M. Borrelly vient d'arriver. Il m'a remis le paquet dont vous l'avez chargé. Autant que j'en puis juger, il paraît habile et plein de bonne volonté. Je l'ai d'abord mis au fait de la besogne dont il doit être chargé; et comme, dans le plan d'éducation qui est reçu à l'Académie, il y a des méthodes qui diffèrent beaucoup des autres écoles, je les lui ai indiquées, et je ne doute pas qu'il <580>ne remplisse l'attente que donne sa bonne réputation, surtout votre suffrage. Le désir que j'ai de voir réussir ma petite institution de l'Académie des nobles me rend d'autant plus reconnaissant des moyens que vous me fournissez de la perfectionner. Plus on avance en âge, et plus on s'aperçoit du tort que font aux sociétés les éducations négligées de la jeunesse; je m'y prends de toutes les façons possibles pour corriger cet abus. Je réforme les colléges ordinaires, les universités, et même les écoles de village; mais il faut trente années pour en voir les fruits; je n'en jouirai pas, mais je m'en consolerai en procurant à ma patrie cet avantage, dont elle a manqué.
Je ne comprends en vérité rien à vos Français. Ces gens pensent-ils donc que la haute réputation où ils étaient du temps de Louis XIV était fondée sur autre chose que sur l'avantage que leur donnait sur les autres nations la culture des arts et des sciences, en y ajoutant cet air de grandeur que Louis XIV savait donner à toutes ses actions? On devrait se souvenir à Paris qu'autrefois Athènes attirait le concours de toutes les nations, et même de ses vainqueurs les Romains, qui rendaient hommage à leurs connaissances, et y venaient pour s'instruire. A présent cette ville, devenue agreste, n'est plus visitée de personne. Le même sort menace Paris, s'il ne sait pas mieux conserver les avantages dont il jouit. Vous recevrez ci-joint une lettre pour le chevalier de Chastellux; ses semblables se trouvaient autrefois abondamment en France. La noblesse, dépourvue de connaissances, n'est qu'un vain titre qui place un ignorant au grand jour, et l'expose au persiflage de ceux qui s'en amusent.

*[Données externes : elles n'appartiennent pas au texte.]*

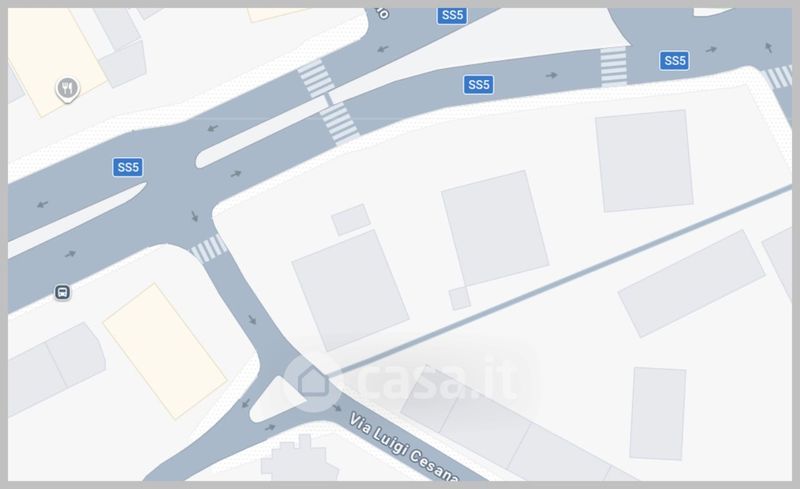Select the large central gray building
The height and width of the screenshot is (489, 800).
pyautogui.click(x=494, y=228)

Je vois, par ce que vous me mandez, que l'Académie a ses intrigues comme la cour; des personnes nées avec un esprit inquiet tracassent partout; mais le vrai mérite surmonte tous ces obstacles; il perce, il se fait jour, il triomphe à la fin. Voilà ce qui vous est arrivé, et ce qui ne manquera pas d'arriver à M. Delille, qui est à mes yeux plus académicien que la moitié de vos Quarante. Je vois par votre apostille que vous avez placé très-honorablement mon estampe dans la compagnie de gens bien supérieurs à ce que je suis et à ce que je puis être. Je vous envoie une médaille qu'on vient de frapper par rapport <581>à un événement qui intéresse les Sarmates et je ne sais qui.645-a Je voudrais que c'eût été à l'occasion de la paix que cette médaille se fût faite; mais quoi qu'on machine, quoi qu'on intrigue, cette paix se fera pourtant, et, s'il plaît au fatum, bientôt; je me flatte qu'alors, selon que me l'a fait espérer M. Borrelly, j'aurai le plaisir de vous voir, et de pouvoir vous assurer moi-même de toute l'estime que j'ai pour vous. Sur ce, etc.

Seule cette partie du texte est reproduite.